Organização

Como organizar as finanças da sua mentoria (guia prático 2026)

7 min de leitura · Junho de 2026 · Por Monexx

Como organizar as finanças da sua mentoria (guia prático 2026)

Organizar as finanças parece aquela tarefa que todo mundo sabe que precisa fazer, mas que vive ficando para depois. Aí o "depois" vira nunca — até o dia em que uma decisão importante aparece e você percebe que não tem ideia de quanto realmente tem para trabalhar.

Esse guia é o passo a passo para sair da bagunça e ter controle de verdade. Sem teoria de livro de contabilidade. Direto ao que funciona para quem vive de mentoria, consultoria ou conhecimento.

Eu entendo bem esse processo de saber o que a gente tem que fazer e mesmo assim não fazer. Infelizmente, é algo que precisa ser superado — e quando a gente começa, o jogo muda de uma hora para outra.
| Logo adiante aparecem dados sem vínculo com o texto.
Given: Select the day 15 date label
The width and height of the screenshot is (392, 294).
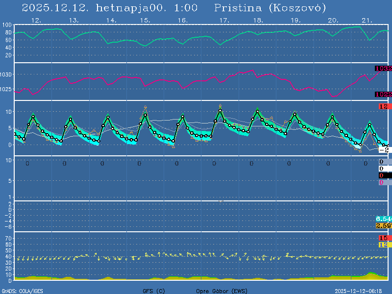Looking at the screenshot, I should pos(145,21).

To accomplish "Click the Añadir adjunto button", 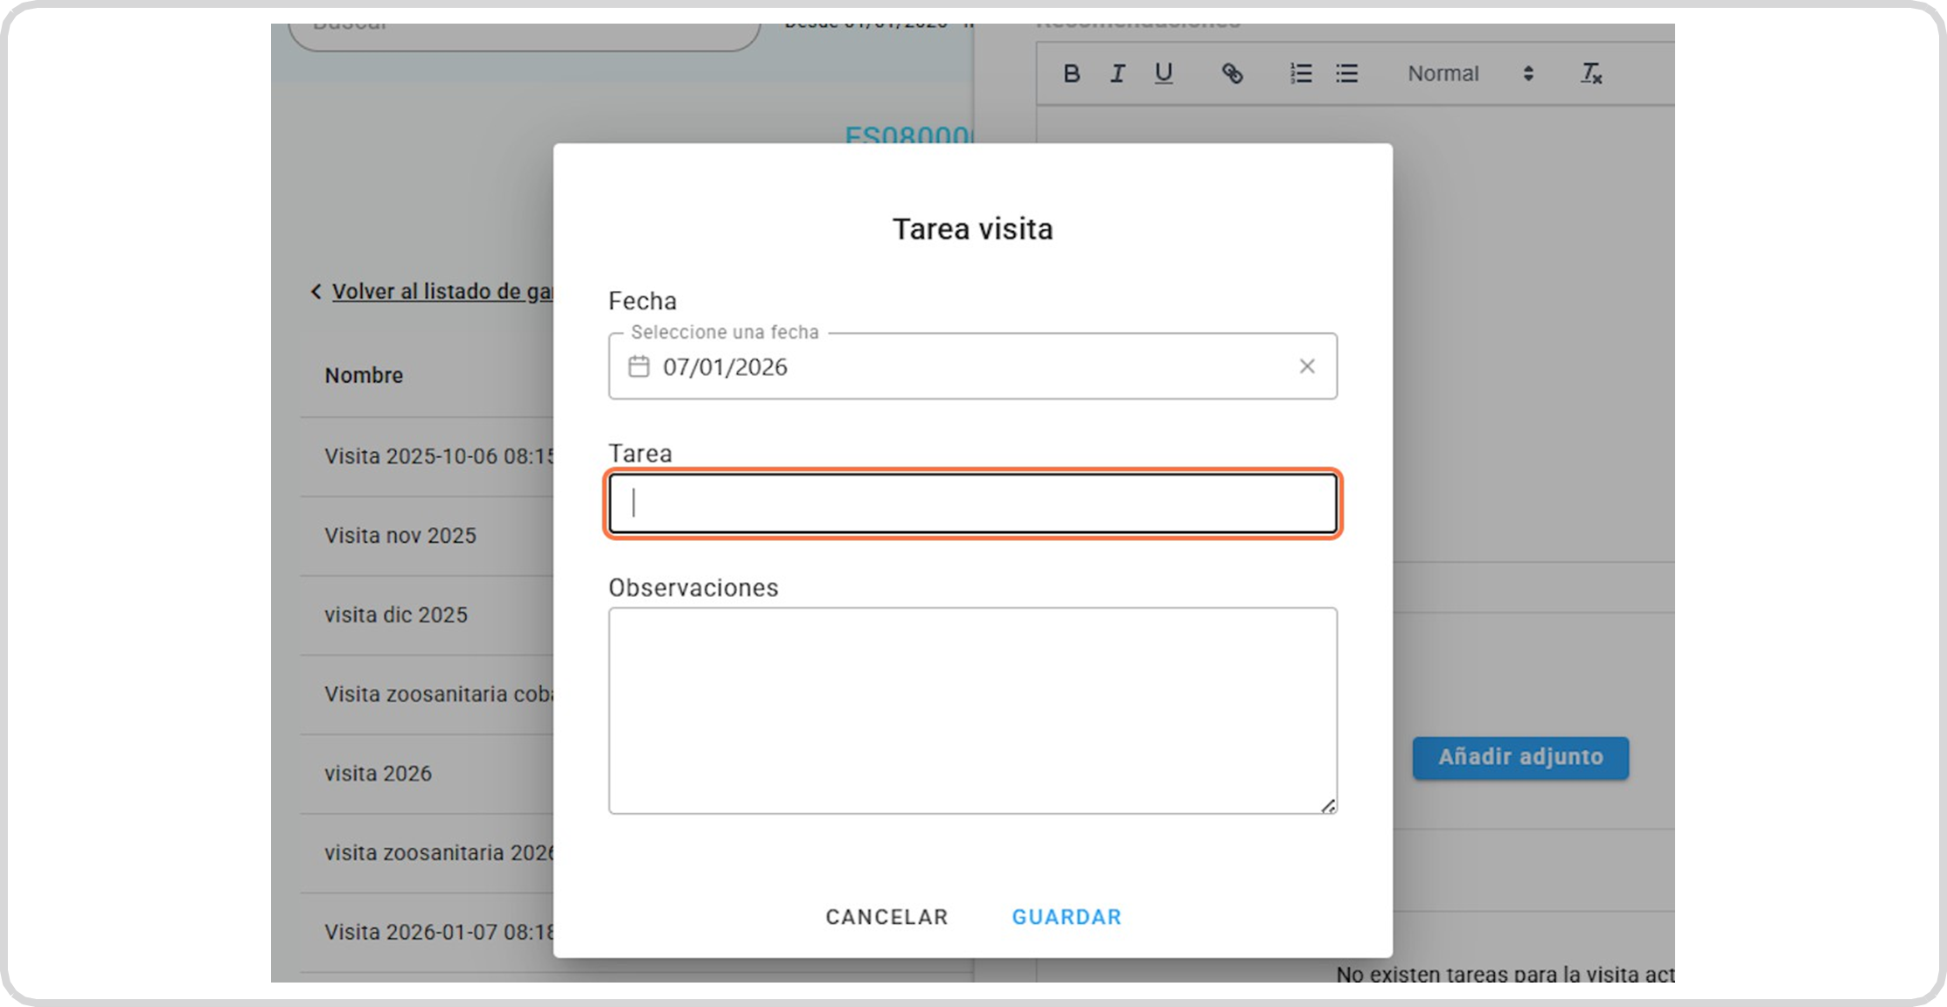I will 1519,757.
Passo 1: Separe a pessoa física da jurídica

Esse é o primeiro e mais importante. Enquanto o dinheiro da empresa e o seu dinheiro pessoal estiverem na mesma conta, é impossível saber quanto o negócio gera de verdade.
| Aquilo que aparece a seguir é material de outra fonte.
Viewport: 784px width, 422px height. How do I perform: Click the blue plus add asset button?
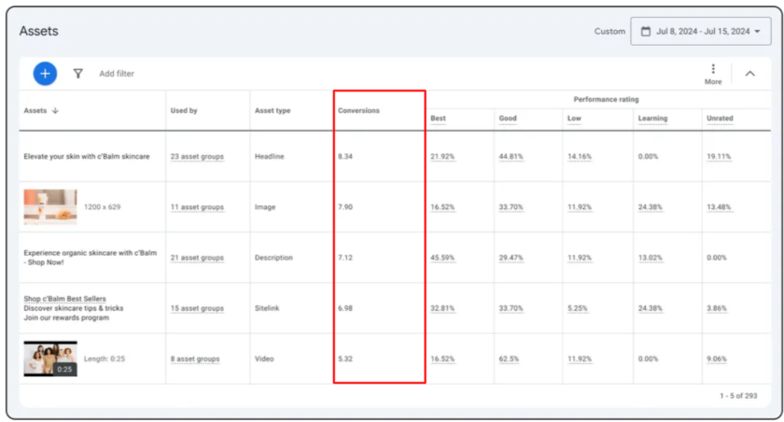point(45,73)
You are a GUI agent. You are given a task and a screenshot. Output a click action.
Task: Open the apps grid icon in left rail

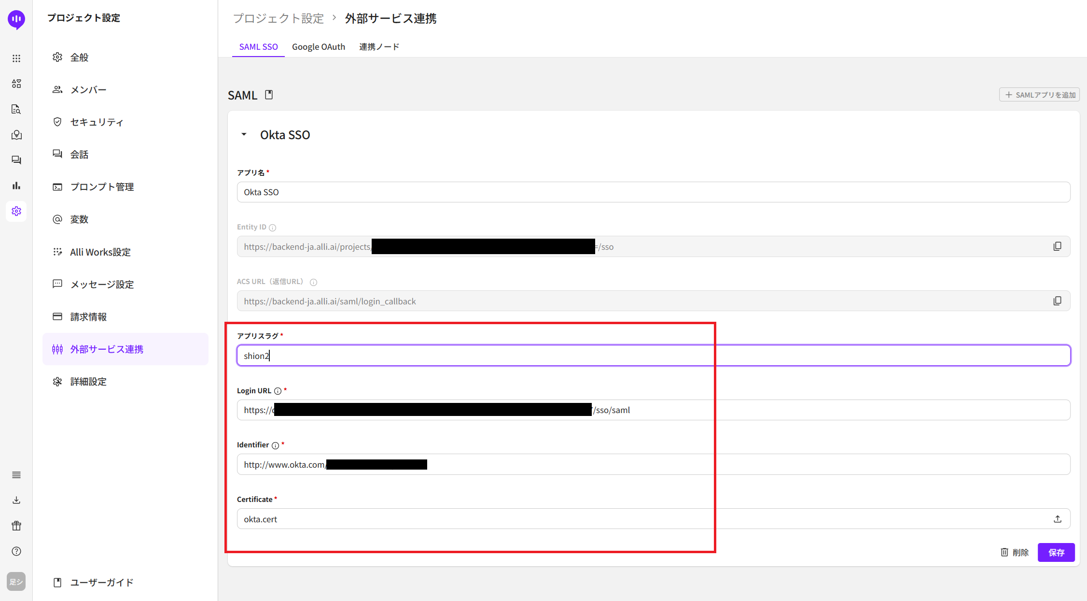tap(16, 58)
Abra uma conta só para o negócio. Tudo que entra de cliente, entra ali. Tudo que é gasto do negócio, sai dali. E você se paga um valor fixo por mês — o seu "salário" — transferindo para a conta pessoal.

Parece simples, mas é a mudança que mais transforma.

Passo 2: Registre tudo que entra e sai

Não dá para organizar o que você não enxerga. Cada venda, cada recebimento parcelado, cada gasto com tráfego, ferramenta ou comissão precisa estar registrado em algum lugar.

A regra é: se você não anota, você esquece. E o que você esquece, vira o tal "dinheiro que sumiu".

Passo 3: Categorize seus gastos

Não basta saber que saíram R$ 8 mil no mês. Você precisa saber em quê. Tráfego? Ferramentas? Impostos? Pró-labore?

Quando você categoriza, padrões aparecem. Você descobre que está gastando muito mais com uma coisa do que imaginava — e aí consegue agir.

Só pra dar um exemplo: quando comecei a reparar quanto gastava em despesas bancárias — custo de geração de boleto, tarifa de extrato, boleto que ficava vencido mais de noventa dias e ainda era cobrado — tudo isso me trouxe uma realidade sobre o meu dinheiro que eu nem imaginava. São custos que, isolados, parecem nada. Somados, contam outra história.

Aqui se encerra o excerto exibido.